The game over here is called football. Unlike the international version, we don’t watch this sport for kicks.

But that’s beside the point.

We watch for long, beautiful passes, like when Washington’s Kirk Cousins hit Pierre Garcon in stride for a 70-yard touchdown Sunday night against Green Bay. We keep an eye out for lengthy, exhilarating runs, like when Skins halfback Rob Kelley burst into the secondary and raced downfield on a 66-yard dash. We tune in for the thrill of “Fumble!”, like when cornerback Josh Norman executed a patented punchout against Packers tight end Jared Cook.

Ultimately, we watch and wait for the sport’s most satisfying moment when your team has the ball, like when Cousins took a knee in victory formation after a 42-24 rout. Those are the plays that keep us coming back to stadiums and our TV sets again and again.

The conversion kick?

Not so much.

For something that’s considered an “extra” point, it adds little to the game and less to our excitement. Even with the longer attempts implemented last season – when the NFL moved kicks from the 2-yard line to the 15 – the point-after has remained the perfect time for a bathroom break.

Nothing has really changed … except the fact you might miss a miss.

An NFL single-day record 12 extra-point attempts were unsuccessful Sunday. That includes the penultimate boot by Washington kicker Dustin Hopkins, who bonked it off the right upright. Blustery conditions led coach Jay Gruden to pass up an earlier PATin favor of a two-point try. “You saw the wind,” he said afterward. “That’s why.”

Gruden also might’ve seen the epidemic that spread through the league. Weather was a factor in places such as at MetLife Stadium, where New York Giants kicker Robbie Gould missed twice and Chicago Bears counterpart Connor Barth was off-target once. But conditions were perfect inside Ford Field, where the Detroit Lions’ Matt Prater and Jacksonville Jaguars’ Jason Myers each botched an attempt.

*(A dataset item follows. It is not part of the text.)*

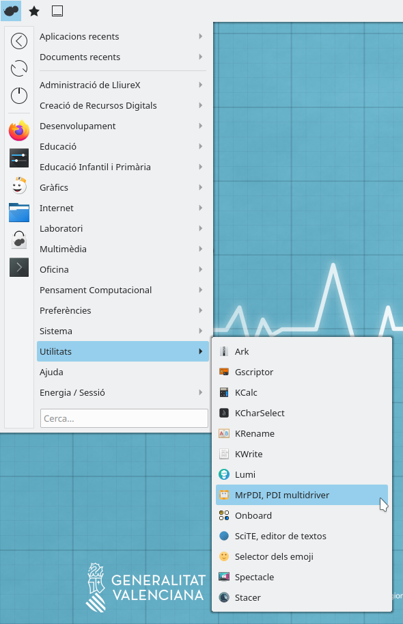Click the Cerca search field

[124, 418]
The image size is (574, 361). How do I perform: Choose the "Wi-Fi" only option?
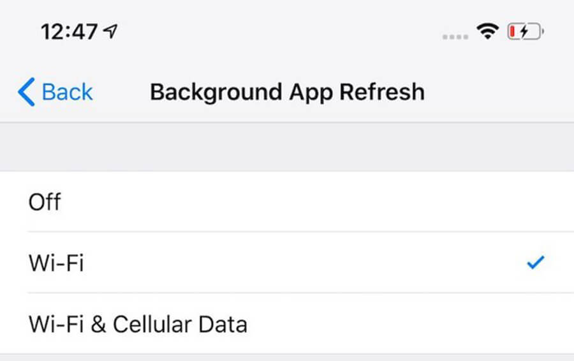click(56, 263)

So the extra-long extra-point is a thing in the NFL today.

The problem is figuring out what to make of it. I’m not sure.

The league lengthened the kick because it had become too automatic. Misses occurred less than one percent of the time since the start of the 2010 season until the change was enacted. But requiring a boot from 32-33 yards hasn’t lowered the odds drastically. Thirty kickers were successful on at least 90 percent of their PATs entering Week 11; the NFL average was 94.8 percent.

But how much entertainment value can we extract from extra-points? Make or miss, the three-part plays remain the same: snap, hold, kick.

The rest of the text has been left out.